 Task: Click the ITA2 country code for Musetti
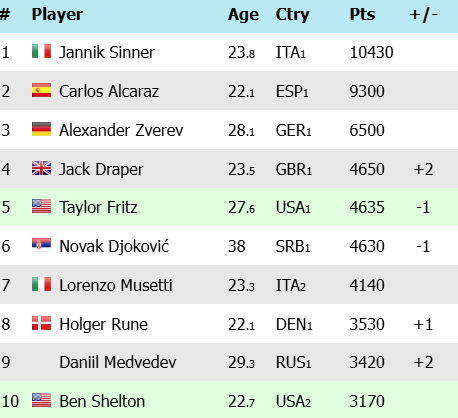click(291, 285)
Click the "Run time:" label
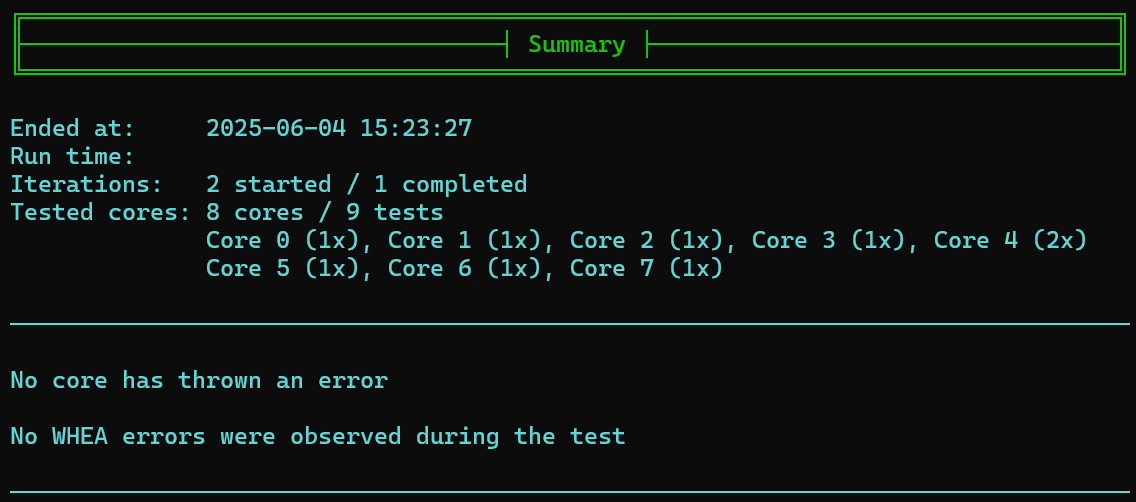The height and width of the screenshot is (502, 1136). click(x=72, y=157)
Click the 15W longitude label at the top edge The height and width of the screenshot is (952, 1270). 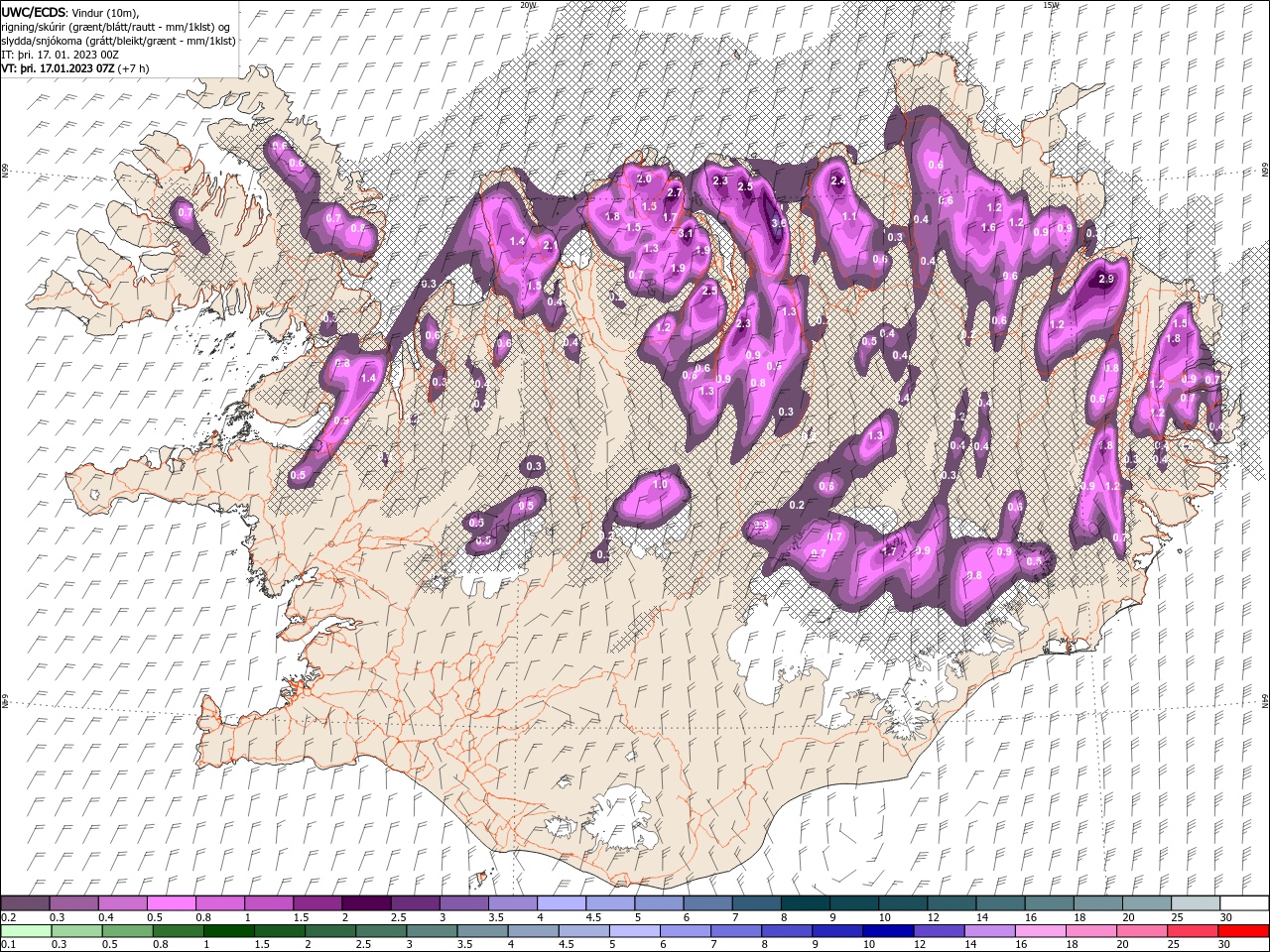[x=1051, y=5]
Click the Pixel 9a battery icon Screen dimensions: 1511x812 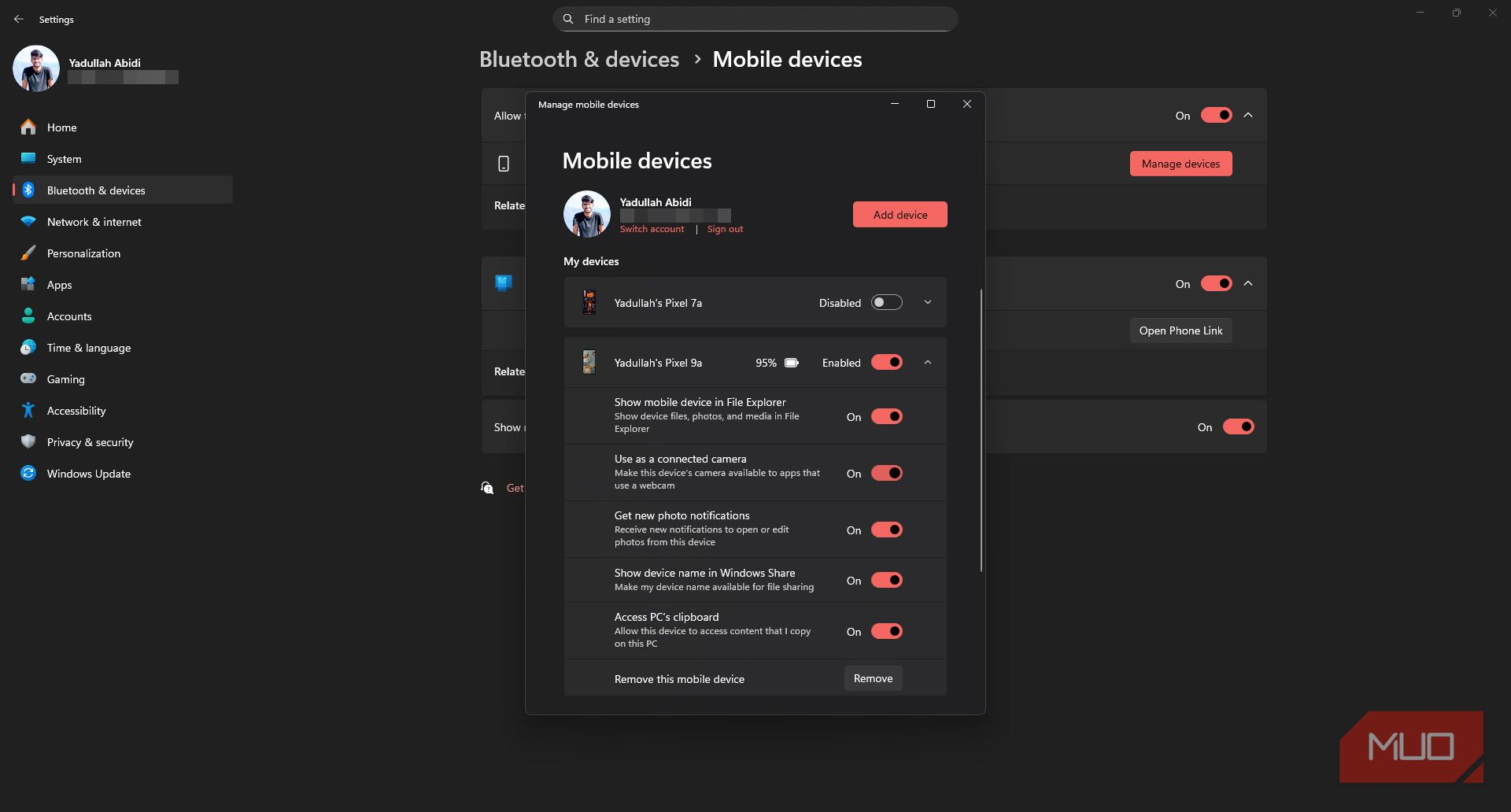pos(792,363)
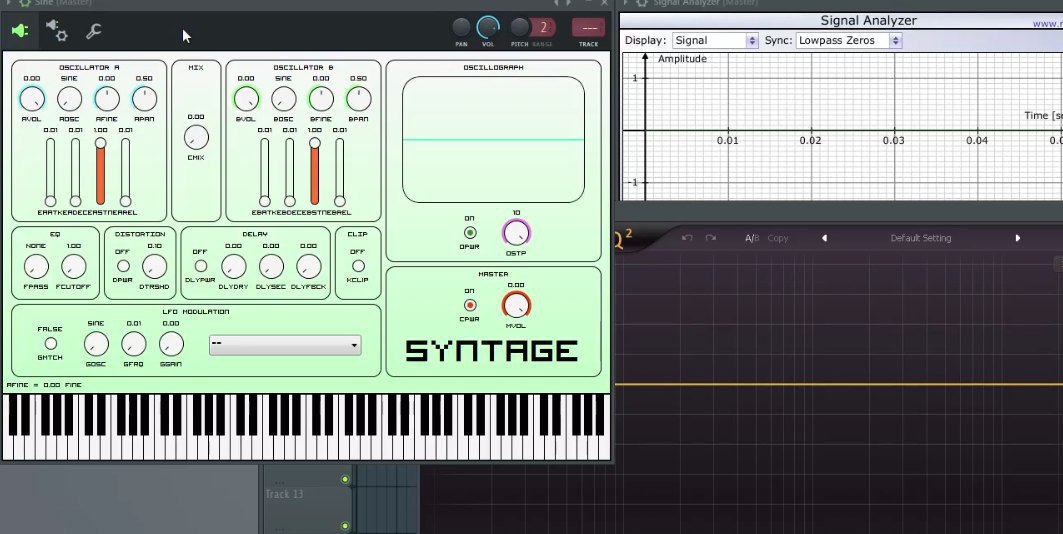Go to the next preset with right arrow
Image resolution: width=1063 pixels, height=534 pixels.
[x=1018, y=238]
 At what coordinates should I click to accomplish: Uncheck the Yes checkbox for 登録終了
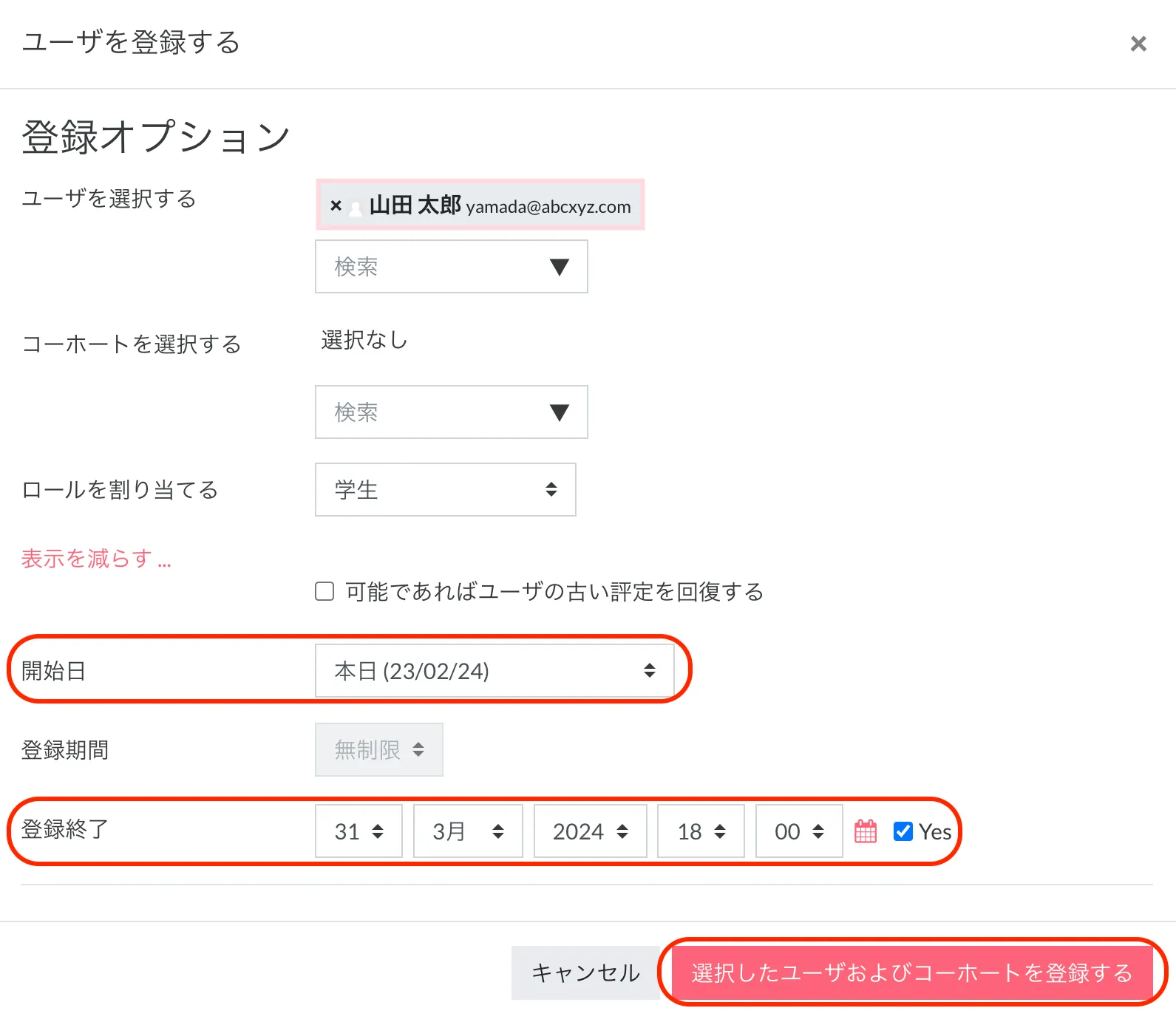point(903,831)
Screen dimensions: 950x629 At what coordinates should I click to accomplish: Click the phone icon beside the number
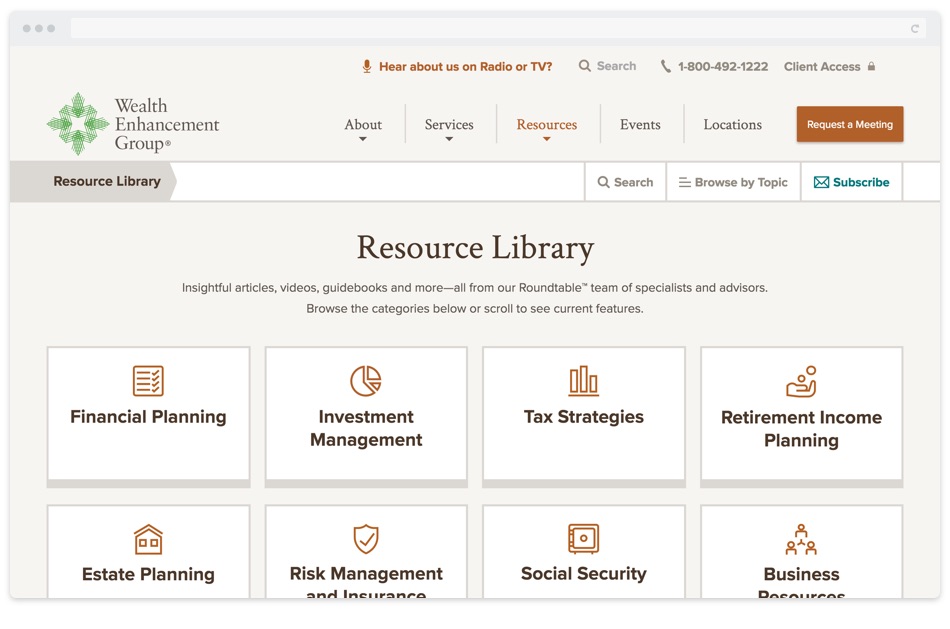(x=665, y=66)
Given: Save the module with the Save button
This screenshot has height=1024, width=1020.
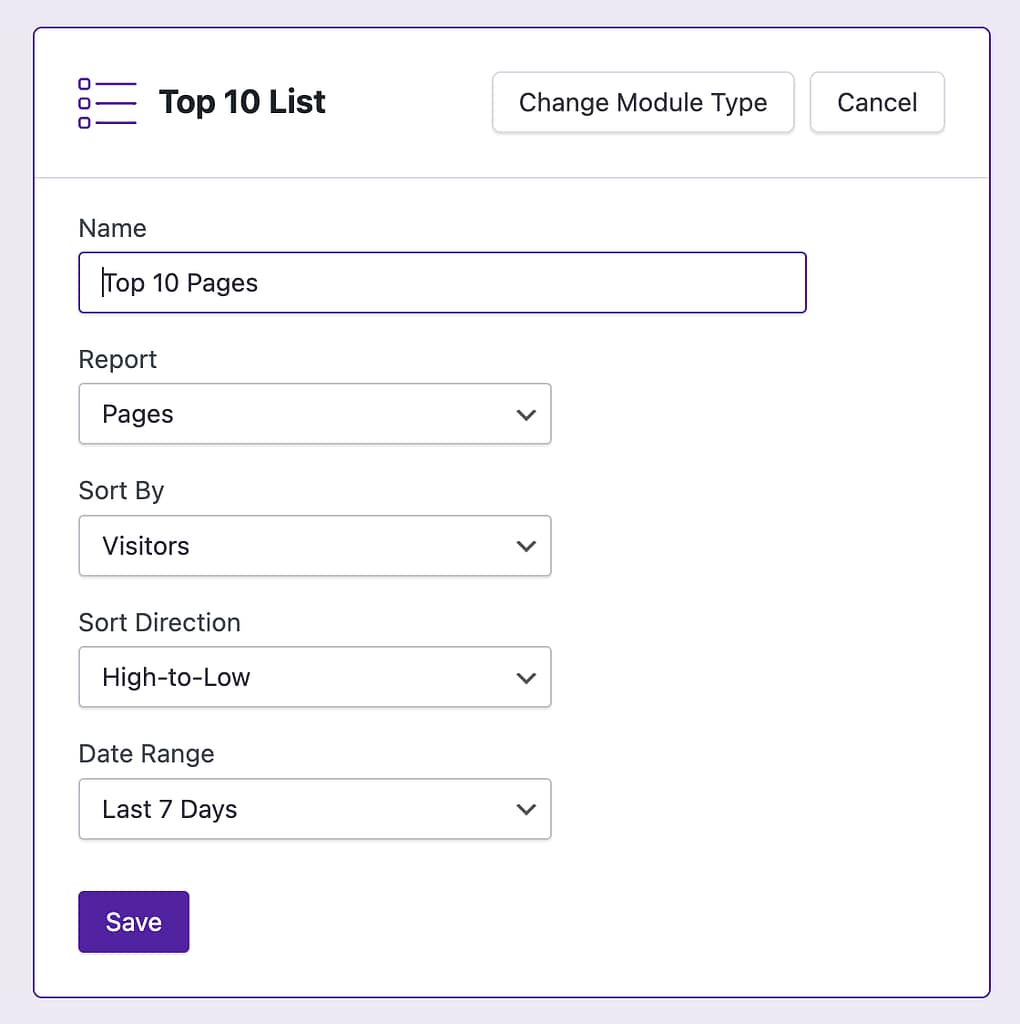Looking at the screenshot, I should pos(133,922).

--- --- ---

**EXERCISE DETAILS**
Reproduce the lines from the one holding "At what coordinates should I click to accomplish: Uncheck" through the end of the entries above exactly, keeping both ends and dropping every picture.

**YOUR RESPONSE**
 At what coordinates should I click to accomplish: Uncheck the Yes checkbox for 登録終了
point(903,831)
Screen dimensions: 950x629 At what coordinates should I click to accomplish: Click the phone icon beside the number
(x=665, y=66)
Given: Save the module with the Save button
This screenshot has height=1024, width=1020.
Looking at the screenshot, I should pos(133,922).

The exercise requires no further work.